Small- to medium-sized enterprises (SMEs) face myriad challenges, not least the need to leverage a modest budget to achieve tidy profits against the backdrop a intense international competition. It’s certainly not easy to succeed when you’re facing down operations that are two or three times bigger than yours.
But let’s be honest. You didn’t get into business because you thought it would easy. You’re here to nurture a great idea and grow it into a legacy. Ambition is central to company’s success, but it’s still only part of the equation. Success also hinges on your ability to manage company finances. So if your business is going places, it’s wise to obsess a bit over the company’s financial data.

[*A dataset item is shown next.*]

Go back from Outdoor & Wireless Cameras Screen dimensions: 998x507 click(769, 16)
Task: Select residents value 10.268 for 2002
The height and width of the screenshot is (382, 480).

To that end, have a look at the following seven tips for managing finances and make sure you’re doing each of them:
- Plan ahead.
Too many SMEs are plunging forward without really knowing where they’re going. Without minimising the role that chance and the right-time / right-place effect of play in determining a business’ future, SME operators need to understand that creating a business plan is not optional. Having a plan helps navigate hazards, missteps and other problems along the way, as well.
- Focus on cash in hand.
Cash is King – you’ll hear this over and again, but that’s only because it’s incredibly important. Of course you want to be turning big profits and opening new markets. But without cash in hand, you’ll be stuck dead in your tracks. With that in mind, determine how much liquid cash your SME needs to operate on a monthly basis, and make absolutely certain that you have access to this on a continual basis.
- Keep your books up to date.
Bookkeeping is boring, tedious and – let’s be realistic – incredibly important. Procrastinating or (worse yet) ignoring your bookkeeping obligations is going to create nightmares when it comes time to pay your taxes. Hiring accountants in Australia, or anywhere else for that matter, is not terribly expensive and could even end up saving you more than it costs. Failing to do so is tantamount to negligence.
- Know your numbers.
Small businesses are volatile, and it doesn’t take much to send them down the path to financial ruin. With that in mind, monitoring your current financial situation is crucial. Regularly check the following figures:
- Company savings
- Sales revenue
- Product inventory
- Offer incentives for quick payment.
As a follow-up to the importance of cash flow, you’re likely to find yourself in situations where someone owes you money, fully intends to pay you, but hasn’t gotten around to it just yet. In other words, they’re looking after their own cash flow at your SME’s expense. Encourage faster payment through incentives such as a percent discount when invoices are paid before a set date.
- Mitigate your risk.
When operating an SME, you may end up feeling like a little fish in a big pond. Spread your risk out by broadening your business base, so that no single client has the power to ruin you by pulling out of a business arrangement. Keep an eye for clients on the verge of bankruptcy, potentially fraudulent operations and other external risks that could send disastrous waves through your company’s operations.
- Streamline company efficiency.
‘Efficiency’ is a buzzword, especially in light of the 21st-century Go-Green craze. However, it’s also a means to saving on expenses, and that’s never a bad thing. At the very least, consider replacing paper with its electronic equivalent, as doing so looks good to the public and saves money in the process (lots of it, according to Billentis). Embrace this.